About 1,000 volunteers spent Saturday morning pulling trash out of Lake Wylie during the 13th annual Riversweep.
Lakekeeper Ellen Goff said Oct. 4 was “another solid event,” collecting 14.5 tons of garbage. Last year, 21 tons of trash was removed from sites around the lake.
“Everybody thought the lake was cleaner than past years,” she said.
Goff named a few of the larger items collected at Buster Boyd Access Area, saying there are a lot of tires, buoys, a sailboat hull and even a metal patio set including a round table and four chairs.
“I do think what we’re doing is working,” she said. “The message is definitely out there.”
Jennifer Culver, environmental compliance manager for York County, came away from Riversweep with the same impression.
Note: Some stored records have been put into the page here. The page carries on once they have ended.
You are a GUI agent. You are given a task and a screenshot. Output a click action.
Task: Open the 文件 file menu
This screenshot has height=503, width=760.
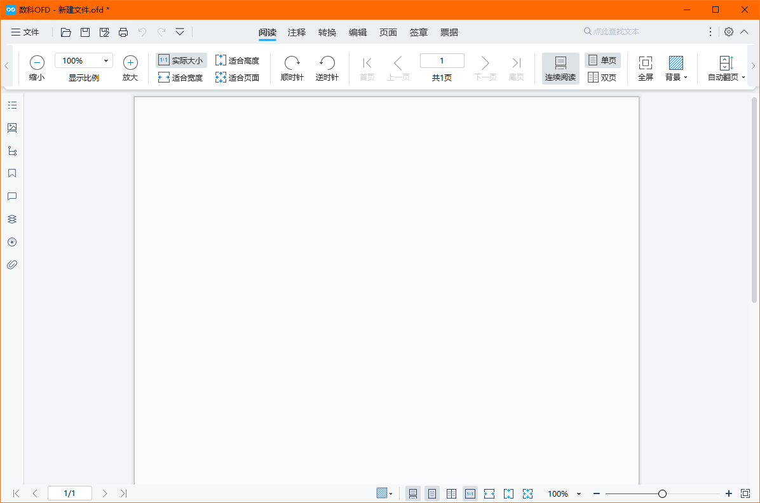(25, 32)
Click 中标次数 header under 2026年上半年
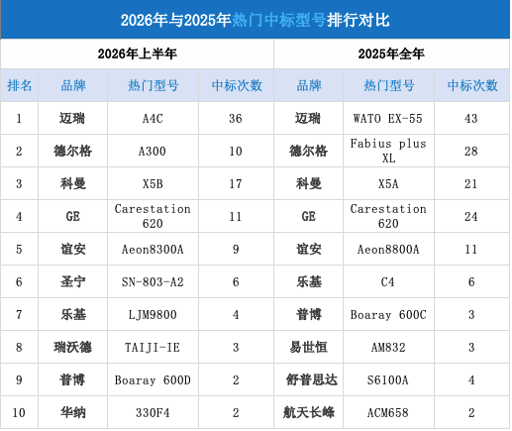Image resolution: width=512 pixels, height=431 pixels. tap(237, 85)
She was site captain at the Nivens Creek location, where more than 40 people signed up to help, including a group of Boy Scouts and another of Winthrop students.
Culver said that when volunteers scouted the lake prior to the event, looking for the best places to send people, there weren’t as many pockets of trash as in past years. “We’re changing people’s mindset,” she said.
Charlie Duda, 7, volunteered at Riversweep for the fourth year. His mother, Liz, was site captain at Tega Cay Marina, where about 20 people registered. Charlie Duda was surprised how many bags of chips, water bottles and cans his group found unopened.
“We’re finding a lot of things that haven’t been done yet,” he said.
Tega Cay resident Jim Van Blarcom helps clean up access areas at Nivens and Allison Creek three times a year through the Catawba Power Squadron. Three or four people usually spend a couple hours collecting 10 or 20 bags of trash, he said.
Van Blarcom was out early during Riversweep, picking up bottles and other trash about 12 feet from a trash can.
“This is a trash bin right here,” he said. “This is what I picked up, from here to here.”
The event is sponsored by Catawba Riverkeeper Foundation, Lake Wylie Covekeepers and Lake Wylie Marine Commission.